Conflicts in a community
Any time you bring people together you will have more than one opinion. Instantly. On anything. I can’t tell you the number of times I’ve heard of arguments in a group of people over some of the silliest things. It’s human nature. We want others to agree with our point of view. We want everyone to see things our way, and yet, we also know if we all shared the same view there would be something seriously wrong with us.
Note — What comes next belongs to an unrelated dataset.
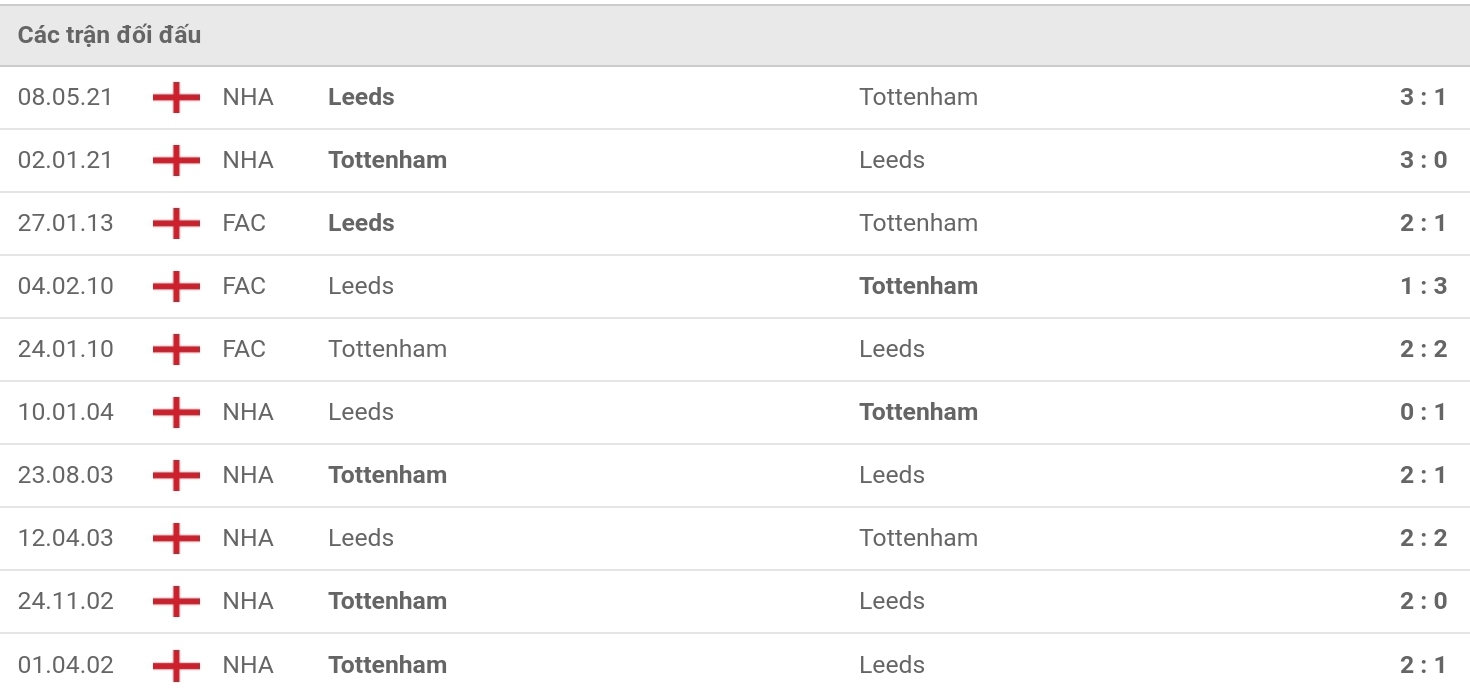Click England flag icon in 10.01.04 row
The width and height of the screenshot is (1470, 690).
point(176,412)
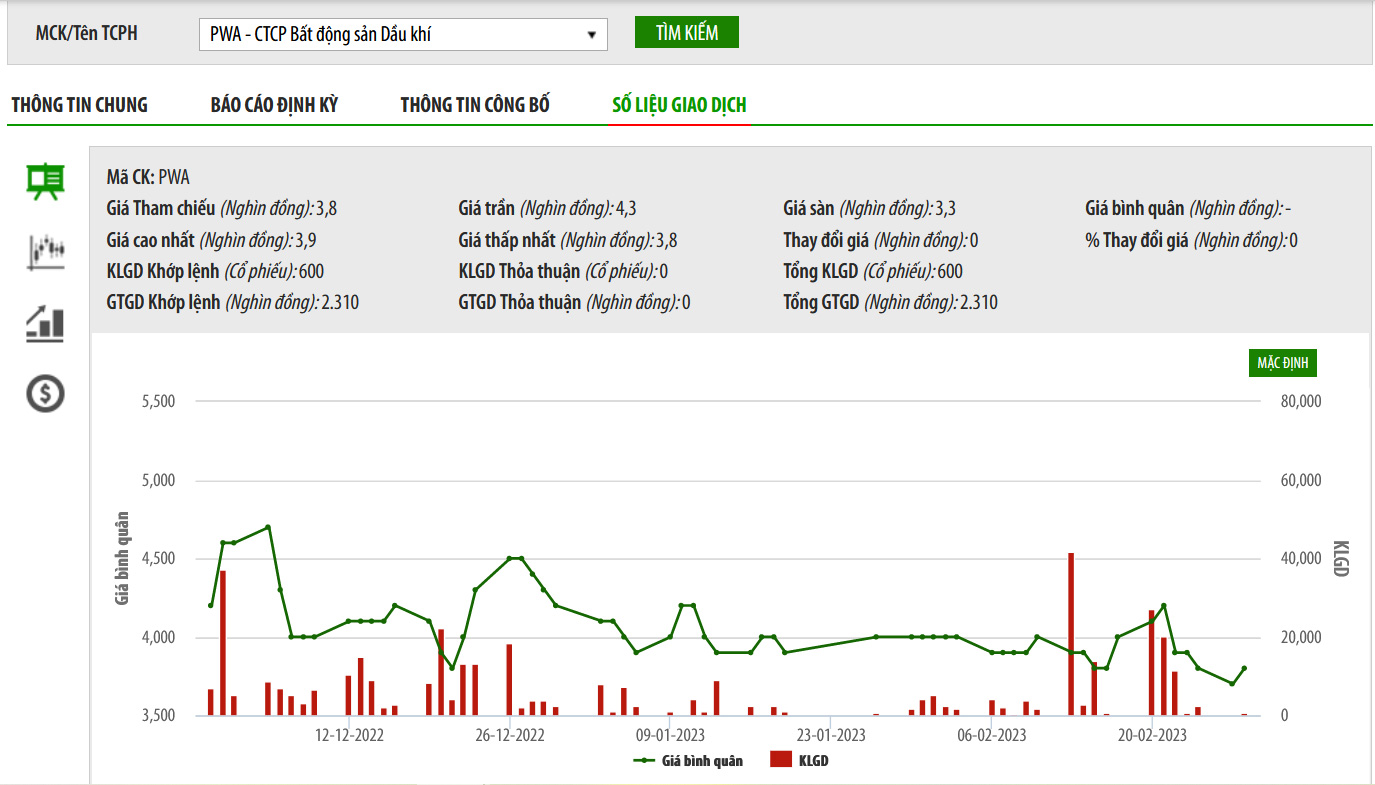Click the dollar coin icon

pyautogui.click(x=45, y=394)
If two people agree on everything, one of them is unnecessary
— Winston Churchill
How we handle conflicts within a community is important to the long-term success of the community. Let’s examine the concepts involved in conflict resolution within a community of individuals. To begin we should focus on why this group of unique individuals has come together.
What is a community?
A clear definition of terms is always important when discussing things. How can we discuss something if we are looking at two different things? So let’s look first at the definition and structure of a community. I think this is a great place to start. Obviously I assume most of us have a fairly good grasp on what comprises a community so we’ll run through this quickly. According to Wikipedia a community is defined as follows:
“A community is a group of people whose identity as a group lies in their interaction and sharing. Many factors may affect the identity of the participants and their degree of adhesion, such as intent, belief, resources, preferences, needs and risks.”
That’s a basic definition which serves our purpose quite well. A community brings a group of people together to form a common identity. Singular. One identity. A group of diverse people forming a single identity around a unique intent or belief. Seth Godin offers a slightly different definition on his blog and in his book, Tribes:
“Working side by side doing something that matters under adverse conditions… that’s what we need.”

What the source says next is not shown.